“Yes,” he said slowly. “She is the perfect model for such a subject—body and soul.”
Lady Arabella ignored the sneer.
“Then why not ask her to sit for you?”
Quarrington’s brows drew together.
“You know the answer to that, I think, Lady Arabella,” he answered curtly.
“Oh, you men! I’ve no patience with you!” exclaimed the old lady testily. “I shall ask her, then!”
Gillian and Magda, laden with parcels, entered the room as she spoke, and, before Quarrington could prevent her, she had flashed round on her god-daughter.
“Magda, here’s Michael in need of a model for the best picture he’s ever likely to paint, and it seems you exactly fit the bill. Will you sit for him?”
Followed an astonished silence. Gillian glanced apprehensively towards Magda. She felt as though Lady Arabella had suddenly let off a firework in their midst. Magda halted in the process of unwrapping a small parcel.
“What is the subject of the picture?”
There was a perceptible pause. Then Lady Arabella took the bull by the horns.
“Circe,” she said tersely.
“Oh!” Magda seemed to reflect. “She turned men into swine, didn’t she?” She looked across at Quarrington. “And I’m to understand you think I’d make a suitable model for that particular subject?”
“She was a very beautiful person,” suggested Gillian hastily.
“Mr. Quarrington hasn’t answered my question,” persisted Magda.
He met her glance with cool defiance.
“Then, yes,” he returned with a little bow. “As Mrs. Grey has just remarked—Circle was very beautiful.”
“You score,” observed Magda demurely. There was a glint of amusement in her eyes.
“Yes, I think he does,” agreed Lady Arabella, who was deriving an impish, pixie-like enjoyment from the situation. Then, recognising that it might be more diplomatic not to press the matter any further at the moment, she skilfully drew the conversation into other channels.
It was not until evening, after dinner, that she reverted to the subject. They had all four been partaking of coffee and cigarettes on the verandah, and subsequently she had proposed a stroll in the garden—a suggestion to which Gillian responded with alacrity. Magda, her slim length extended on a comfortably cushioned wicker lunge, shook her head.
“I’m too comfortable to stir,” she declared idly.

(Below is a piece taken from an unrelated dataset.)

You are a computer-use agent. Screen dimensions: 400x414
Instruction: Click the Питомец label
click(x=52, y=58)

Lady Arabella paused at the edge of the verandah and contemplated her critically. Something in the girl’s pose and in the long, lithe lines of her recumbent figure was responsible for her next remark.

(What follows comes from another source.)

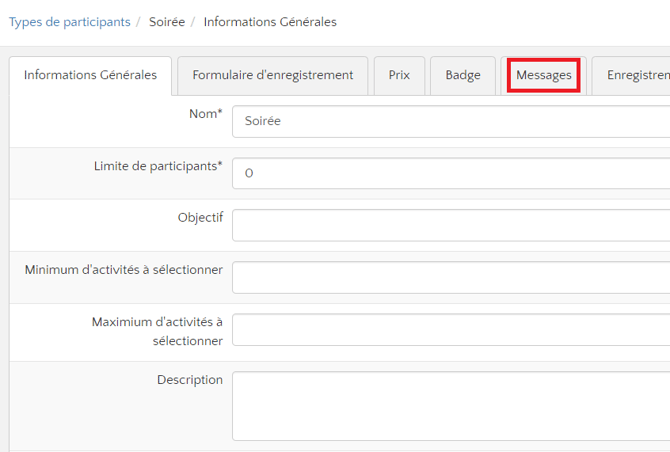Screen dimensions: 670x452
Task: Click the Types de participants breadcrumb link
Action: pos(69,21)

“I can see you as Circe,” she commented, “quite well.” She tucked her arm into Gillian’s and, as they moved away together, threw back over her shoulder: “By the way, have you two settled the vexed question of the model for the picture yet?”
Quarrington blew a thin stream of smoke into the air before replying. Then, looking quizzically across at Magda, he asked: “Have we?”